Have you ever wondered where all the soy pulp ends that is left over when producing soy milk, Tofu and the likes? No? Don't worry, most people don't, I guess. This surely is due to the fact that most of this highly nutritious stuff is used to feed up animals, especially pigs as far as I know. But actually there is no reason why humans shouldn't eat this healthy soy mash, too. And by the way: vegetarians have to hear so many "jokes" like "you eat away the food for the birds/cows etc.." - so why not doing it! I love Müsli, lettuce and yes, also Okara (that is how the soy pulp is called in Japan). Here and in Korea and China people always ate it and they are right: it "is low in fat, high in fiber, and also contains protein, calcium, iron, and riboflavin." (says Wikipedia). And it can be the basis for a tasty dish! It does not have a very rich flavour by itself, rather mild and a bit bland, but you this gives way for so many possibilities.
Here in Japan you often find Okara flavoured with Mirin, carrots, Konnyaku and some spring onions, as a snack that is thought to taste good with beer. You can find it freshly packed like this in the supermarket or you can get it in Izakayas also. I don't like beer, however that doesn't keep me from loving all those savoury snacks that are served with it.
Sometimes they also have Okara in its plain form in the Tofu corner of the refrigerator section in supermarkets.
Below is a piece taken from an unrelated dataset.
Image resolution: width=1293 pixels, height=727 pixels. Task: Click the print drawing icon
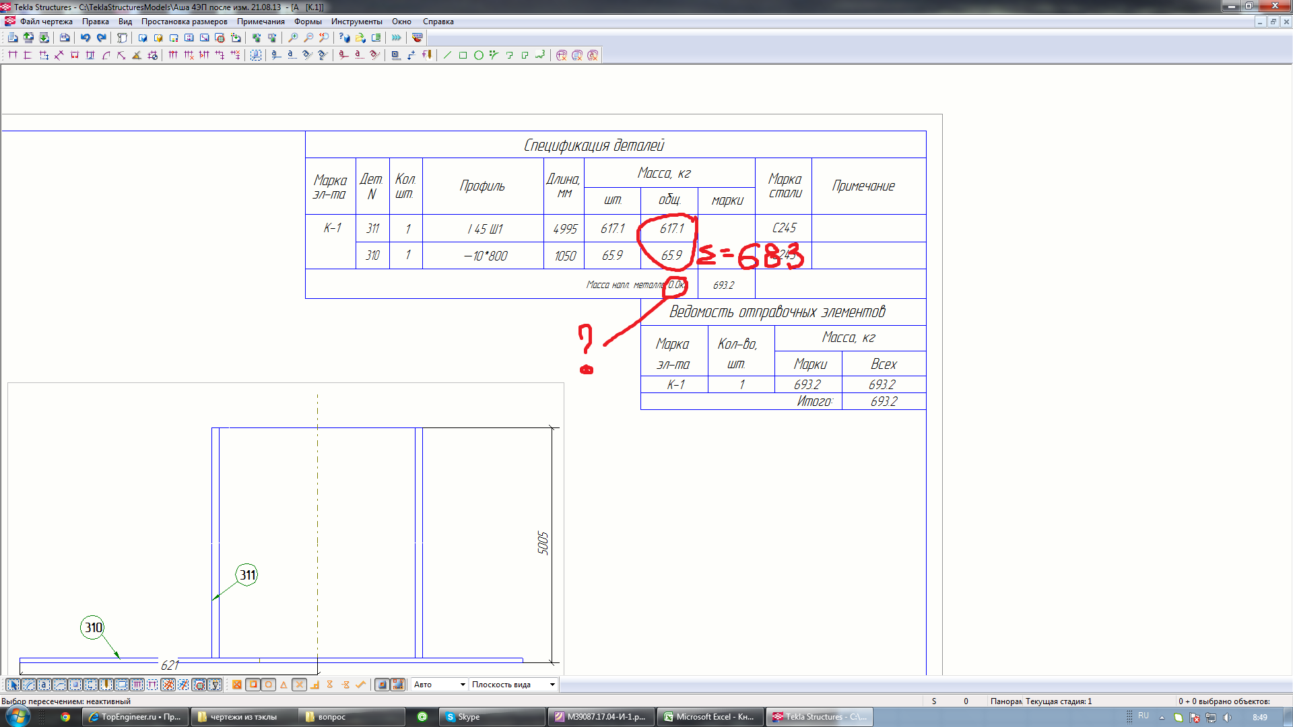point(65,38)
Although the ready-to-eat-versions are convenient, I think they are often too sweet and so it usually tastes much better if you can get the plain stuff and spice it up yourself. You can do that the traditional way with the condiments I mentioned above and eat it cold.
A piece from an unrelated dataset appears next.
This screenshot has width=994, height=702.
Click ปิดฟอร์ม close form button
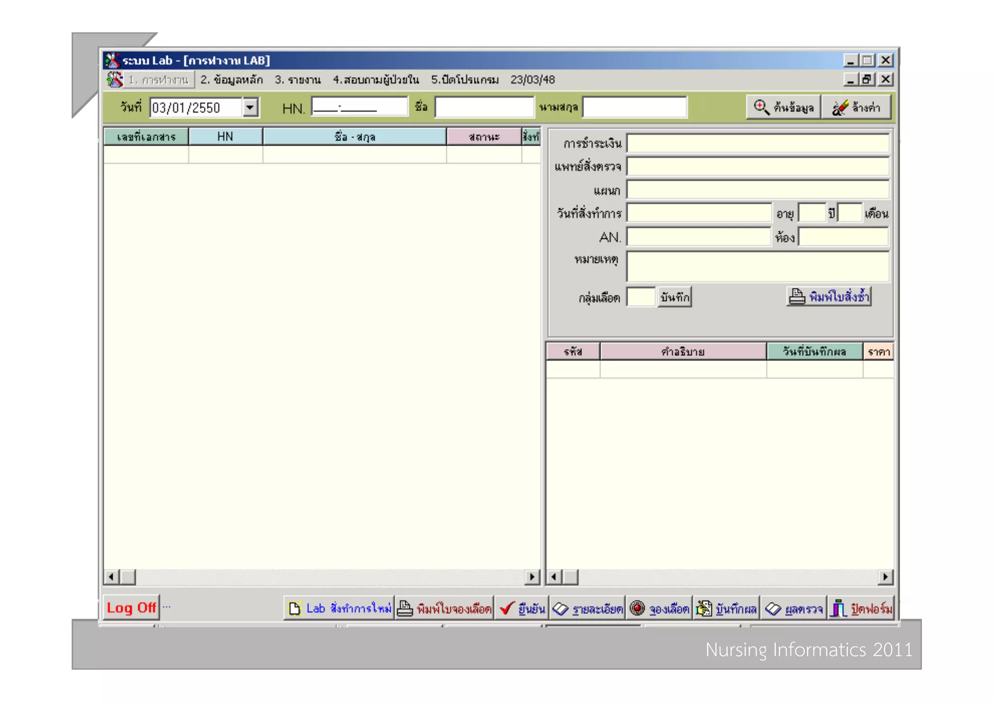861,608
Or you can use it for example to bake vegan cakes (i've never tried to make that, but I heard it works out very fine, see a picture here). Or you can make very tasty vegetarian patties. I mixed an egg with the Okara, some shredded carrots, salt, pepper and garlic and a little flour, formed patties and fried them. Utterly delicous! Especially with my favourite hotsauce that was sent to me all the way from Barbados as a present recently :)
I just love the flavour of Scotch Bonnett Peppers and mustard and of course it is spicy hot like hell and gives me an immediate hick-up, but that is part of the fun!